El senador santafesino Bordabehere, quien abrevaba en el PDP, recibió dos balazos por la espalda y uno ya de frente por parte de Ramón Valdez Cora, un ex comisario bonaerense, devenido en típico matón del régimen oligárquico. Murió después en el Hospital Ramos Mejía. Una bala también alcanzó la mano del ministro Duhau, lo que configuró la coartada perfecta para demostrar que el “no había dado la orden”.

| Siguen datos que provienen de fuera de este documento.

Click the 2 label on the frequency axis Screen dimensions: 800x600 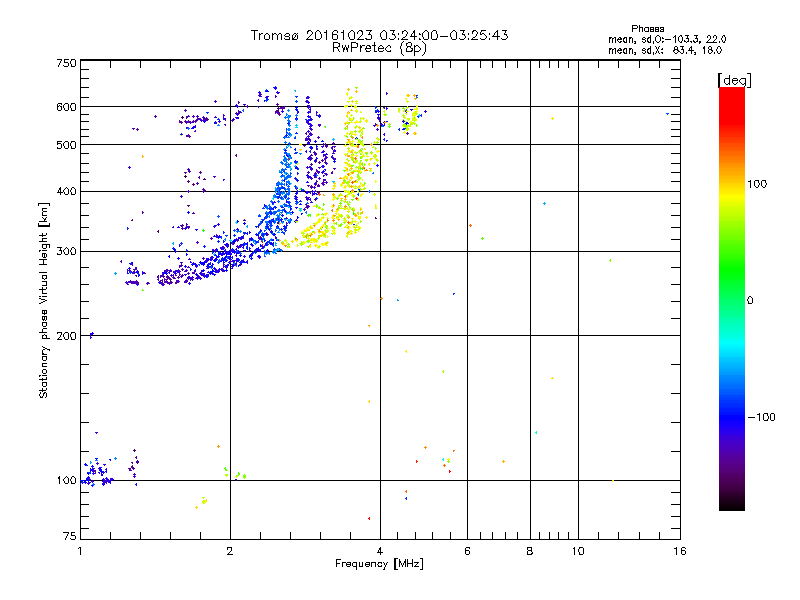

Bordabehere había tenido una vida intensamente atravesada por la política desde su juventud. Fue diputado provincial en 1918 y diputado nacional cuatro años después. En el ‘35 debía ingresar al Senado en representación de la provincia de Santa Fe, pero no llegó a presentar su diploma. “Las balas estaban dirigidas al corazón del Parlamento argentino; aún este Congreso viciado por el fraude y la corrupción, les molesta”, sentenciará de la Torre. Tres días después, en Rosario, el viernes 26 de julio más de setenta mil personas acompañaron los restos del legislador hasta el cementerio. Lisandro de la Torre no fue uno de los oradores porque no estaba allí: horas antes se había batido a duelo con el ministro Pinedo en Campo de Mayo. Los dos salieron ilesos, en uno de los últimos duelos de la política local. De la torre se suicidaría un tiempo después, de un balazo en el corazón. La violencia política, no obstante, recién escribía las primeras páginas en el siglo XX argentino. La consolidación de país como una semi colonia, con la invaluable complicidad de sectores minoritarios de la sociedad, también.

 

*Artículo de índole periodística elaborado en base a: Marcelo Larraquy – Argentina. Un siglo de violencia política (Sudamericana); Ernesto Palacio – Historia de la Argentina 1515-1976 (Abeledo-Perrot); Santiago Senén G. y Fabián Bosoer –  La lucha continúa. 200 años de historia sindical en la Argentina” (Vergara).